**Work request**
A complete, exact copy of the records is needed here.

[Saved entries]
____
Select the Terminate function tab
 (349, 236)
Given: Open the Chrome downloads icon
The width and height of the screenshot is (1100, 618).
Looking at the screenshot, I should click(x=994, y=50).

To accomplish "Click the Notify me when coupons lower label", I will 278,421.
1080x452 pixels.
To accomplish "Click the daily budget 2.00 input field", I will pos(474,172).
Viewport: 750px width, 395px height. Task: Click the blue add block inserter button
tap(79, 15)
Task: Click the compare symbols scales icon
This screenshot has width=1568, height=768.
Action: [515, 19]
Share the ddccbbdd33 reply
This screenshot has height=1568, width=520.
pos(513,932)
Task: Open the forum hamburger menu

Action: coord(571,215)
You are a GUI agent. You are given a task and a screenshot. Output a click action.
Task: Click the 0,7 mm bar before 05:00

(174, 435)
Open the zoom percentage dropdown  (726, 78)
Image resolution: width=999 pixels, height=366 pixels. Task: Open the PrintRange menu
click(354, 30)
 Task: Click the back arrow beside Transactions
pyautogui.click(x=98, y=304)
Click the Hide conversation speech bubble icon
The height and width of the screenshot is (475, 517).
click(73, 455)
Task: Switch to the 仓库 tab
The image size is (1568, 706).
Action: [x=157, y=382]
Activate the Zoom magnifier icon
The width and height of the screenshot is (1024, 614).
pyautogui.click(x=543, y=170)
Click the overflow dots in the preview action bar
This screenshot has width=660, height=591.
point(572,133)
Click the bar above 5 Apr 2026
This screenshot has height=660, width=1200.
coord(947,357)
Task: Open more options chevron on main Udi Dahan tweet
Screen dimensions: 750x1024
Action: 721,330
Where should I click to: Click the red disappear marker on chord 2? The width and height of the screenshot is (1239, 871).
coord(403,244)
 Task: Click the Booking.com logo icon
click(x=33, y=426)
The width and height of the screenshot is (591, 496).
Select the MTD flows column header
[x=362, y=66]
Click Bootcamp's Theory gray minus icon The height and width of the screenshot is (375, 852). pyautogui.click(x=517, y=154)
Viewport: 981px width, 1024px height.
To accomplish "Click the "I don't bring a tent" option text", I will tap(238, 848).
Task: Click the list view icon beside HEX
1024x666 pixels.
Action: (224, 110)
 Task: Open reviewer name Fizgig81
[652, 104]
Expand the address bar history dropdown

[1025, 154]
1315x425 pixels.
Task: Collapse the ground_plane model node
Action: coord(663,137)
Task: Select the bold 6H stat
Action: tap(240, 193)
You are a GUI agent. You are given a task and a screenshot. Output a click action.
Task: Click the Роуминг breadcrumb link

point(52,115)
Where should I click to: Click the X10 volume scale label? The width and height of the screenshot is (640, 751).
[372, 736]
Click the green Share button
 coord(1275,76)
____
**Solution for this task**
Select the Terminate function tab
 (349, 236)
Given: Open the Chrome downloads icon
The width and height of the screenshot is (1100, 618).
Looking at the screenshot, I should click(x=994, y=50).

To accomplish "Click the Notify me when coupons lower label", I will 278,421.
1080x452 pixels.
To accomplish "Click the daily budget 2.00 input field", I will pos(474,172).
Viewport: 750px width, 395px height. Task: Click the blue add block inserter button
tap(79, 15)
Task: Click the compare symbols scales icon
This screenshot has width=1568, height=768.
Action: [515, 19]
Share the ddccbbdd33 reply
This screenshot has height=1568, width=520.
pos(513,932)
Task: Open the forum hamburger menu

Action: coord(571,215)
You are a GUI agent. You are given a task and a screenshot. Output a click action.
Task: Click the 0,7 mm bar before 05:00

(174, 435)
Open the zoom percentage dropdown  (726, 78)
Image resolution: width=999 pixels, height=366 pixels. Task: Open the PrintRange menu
click(354, 30)
 Task: Click the back arrow beside Transactions
pyautogui.click(x=98, y=304)
Click the Hide conversation speech bubble icon
The height and width of the screenshot is (475, 517).
click(73, 455)
Task: Switch to the 仓库 tab
The image size is (1568, 706).
Action: [x=157, y=382]
Activate the Zoom magnifier icon
The width and height of the screenshot is (1024, 614).
pyautogui.click(x=543, y=170)
Click the overflow dots in the preview action bar
This screenshot has width=660, height=591.
point(572,133)
Click the bar above 5 Apr 2026
This screenshot has height=660, width=1200.
coord(947,357)
Task: Open more options chevron on main Udi Dahan tweet
Screen dimensions: 750x1024
Action: 721,330
Where should I click to: Click the red disappear marker on chord 2? The width and height of the screenshot is (1239, 871).
coord(403,244)
 Task: Click the Booking.com logo icon
click(x=33, y=426)
The width and height of the screenshot is (591, 496).
Select the MTD flows column header
[x=362, y=66]
Click Bootcamp's Theory gray minus icon The height and width of the screenshot is (375, 852). pyautogui.click(x=517, y=154)
Viewport: 981px width, 1024px height.
To accomplish "Click the "I don't bring a tent" option text", I will tap(238, 848).
Task: Click the list view icon beside HEX
1024x666 pixels.
Action: (224, 110)
 Task: Open reviewer name Fizgig81
[652, 104]
Expand the address bar history dropdown

[1025, 154]
1315x425 pixels.
Task: Collapse the ground_plane model node
Action: coord(663,137)
Task: Select the bold 6H stat
Action: tap(240, 193)
You are a GUI agent. You are given a task and a screenshot. Output a click action.
Task: Click the Роуминг breadcrumb link

point(52,115)
Where should I click to: Click the X10 volume scale label? The width and height of the screenshot is (640, 751).
[372, 736]
Click the green Share button
 coord(1275,76)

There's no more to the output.